# King From the Beach Today



## HappyHourHero (Jan 31, 2012)

Went out to Johnson's Beach this morning to continue my so far unsuccessful quest to catch a nice shark from the beach. It took me a really long time to catch a ladyfish for bait and we were about to leave when I finally got one. 

Much to my girlfriend's dismay, we went and unloaded the kayak and I paddled the head half out past the 2nd sand bar. 

Some tourists set up less than 10 yards from me and then started swimming and floating around on their paddle boards. Their son got tangled in the line of my surf rod so I reeled in it after he got untangled. About ten minutes later the parents had drifted out to the sand bar and were right over my line on my shark pole.

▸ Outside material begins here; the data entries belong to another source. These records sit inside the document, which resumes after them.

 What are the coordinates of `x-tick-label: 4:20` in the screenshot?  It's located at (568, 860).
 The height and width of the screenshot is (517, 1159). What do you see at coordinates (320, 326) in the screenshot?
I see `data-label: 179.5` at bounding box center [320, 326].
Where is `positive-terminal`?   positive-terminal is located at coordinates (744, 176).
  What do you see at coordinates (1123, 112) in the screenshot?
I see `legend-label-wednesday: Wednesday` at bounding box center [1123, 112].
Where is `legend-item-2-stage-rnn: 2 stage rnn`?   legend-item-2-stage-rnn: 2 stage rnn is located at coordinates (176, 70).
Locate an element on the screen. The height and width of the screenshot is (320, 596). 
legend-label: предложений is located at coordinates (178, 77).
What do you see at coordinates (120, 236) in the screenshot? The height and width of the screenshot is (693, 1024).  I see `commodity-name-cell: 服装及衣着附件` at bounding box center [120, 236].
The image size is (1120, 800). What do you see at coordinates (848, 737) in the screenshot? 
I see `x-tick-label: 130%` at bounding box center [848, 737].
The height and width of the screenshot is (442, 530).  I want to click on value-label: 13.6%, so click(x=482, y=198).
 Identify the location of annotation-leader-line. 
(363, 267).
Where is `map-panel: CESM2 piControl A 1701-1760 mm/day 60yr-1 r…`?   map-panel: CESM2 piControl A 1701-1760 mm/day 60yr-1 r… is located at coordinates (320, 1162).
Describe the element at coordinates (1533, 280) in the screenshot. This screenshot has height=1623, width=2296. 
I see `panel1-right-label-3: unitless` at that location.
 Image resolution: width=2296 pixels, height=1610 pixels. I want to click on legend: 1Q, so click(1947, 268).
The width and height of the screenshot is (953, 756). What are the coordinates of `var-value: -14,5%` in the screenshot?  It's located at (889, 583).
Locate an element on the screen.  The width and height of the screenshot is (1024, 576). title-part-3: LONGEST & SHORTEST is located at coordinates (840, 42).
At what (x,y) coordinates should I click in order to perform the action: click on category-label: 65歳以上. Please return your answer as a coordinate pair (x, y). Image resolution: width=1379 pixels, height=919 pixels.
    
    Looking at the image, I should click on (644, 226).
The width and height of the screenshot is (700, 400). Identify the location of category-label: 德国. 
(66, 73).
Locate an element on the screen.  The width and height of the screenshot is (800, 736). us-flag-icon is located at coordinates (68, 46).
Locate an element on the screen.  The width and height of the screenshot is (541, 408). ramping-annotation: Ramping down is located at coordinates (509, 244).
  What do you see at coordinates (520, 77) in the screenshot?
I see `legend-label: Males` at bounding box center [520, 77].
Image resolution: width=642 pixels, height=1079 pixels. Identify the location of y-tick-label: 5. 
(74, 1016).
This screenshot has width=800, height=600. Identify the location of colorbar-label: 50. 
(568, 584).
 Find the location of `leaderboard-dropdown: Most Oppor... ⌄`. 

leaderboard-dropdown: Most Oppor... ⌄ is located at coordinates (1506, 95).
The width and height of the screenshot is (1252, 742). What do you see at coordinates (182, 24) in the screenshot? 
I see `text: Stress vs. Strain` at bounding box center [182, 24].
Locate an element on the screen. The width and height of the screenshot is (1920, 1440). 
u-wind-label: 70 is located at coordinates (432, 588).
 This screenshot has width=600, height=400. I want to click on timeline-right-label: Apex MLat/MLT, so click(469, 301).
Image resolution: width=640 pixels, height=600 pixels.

I'm sitting there complaining to my girlfriend about them when my reel starts screaming like never before. I tightened down my drag and line just kept peeling off. The paddle boarders were looking at me and people were starting to crowd around. My girlfriend thought that I was tangled up with them. It went on another pretty god run and this time we could see it was for sure a big fish and not hung up.

I fought it for 20 or so min and then got a glimpse of it. I thought it has to be a barracuda and some of the tourists were saying its for sure a shark. I gained some more line on it and could not believe what I saw! It ended up being a King!

I have never caught one before and was very surprised thats what it was. I can see why so many pier fisherman try to catch them. The fight was epic.

Rod- 7' 6" Shimano Terramar SE Heavy
Reel- Diawa SL30SH Spooled with 65lb PP and 40 yards of 80lb mono Topshot. 
Bait: Ladyfish head
Time of day: 11:30am


----------



## PAWGhunter (Feb 3, 2010)

HELLS YES! That's a nice one too. Congrats!!!!!


----------



## 706Z (Mar 30, 2011)

Un-beweavable


----------



## marmidor (Mar 15, 2008)

Dang fine king and from the beach!!


----------



## 07 Fatboy (Jul 10, 2013)

Great catch from the surf!!


----------



## Chris V (Oct 18, 2007)

Sweet!


----------



## c_stowers (Jan 10, 2012)

Wow! That's a nice one. Congrats!


----------



## Ugly 1 (Feb 8, 2013)

Good job HHH! It wont be long before you get into a nice shark! I was at Navarre pier Monday night and one of the guys caught a nice 8' hammer on a chunk of king for bait. He told LP he has been catching big sharks with kings for a while. You might want to eat 36" and feed the rest to a big hammer! Great King and good luck on your shark! UGLY


----------



## Dragsmoker (Aug 15, 2011)

Man that's a nice king! Congrats!


----------



## Trill (Mar 8, 2013)

nice smoker


----------



## DAWGONIT (Jan 16, 2009)

trill said:


> nice smoker


wtg!!


----------



## WhereYak? (Jun 25, 2009)

Hey man, we were the guys in the yaks that came in right after you landed it. Congrats! That was a nice king by any means, but especially nice from the surf.


----------



## andrethegiant (Sep 14, 2010)

Awesome
I had just asked the question a couple weeks ago if you could even catch a king from the surf- well I guess this answers that question :thumbsup:


----------



## Hotsauce (Jul 28, 2009)

Nice!


----------



## Coastiefly (Feb 2, 2012)

Das nuts!


----------



## Pompano Joe (Jan 28, 2009)

Yeah Baby! That'll get me back on the beach mid-summer!


----------



## AVIDfisherman (Jan 31, 2013)

Thats awesome man. Great report. Cant believe it hit a shark leader!


----------



## lowprofile (Jan 6, 2013)

fillet that thing from the anal fin back and use the rest as bait!


----------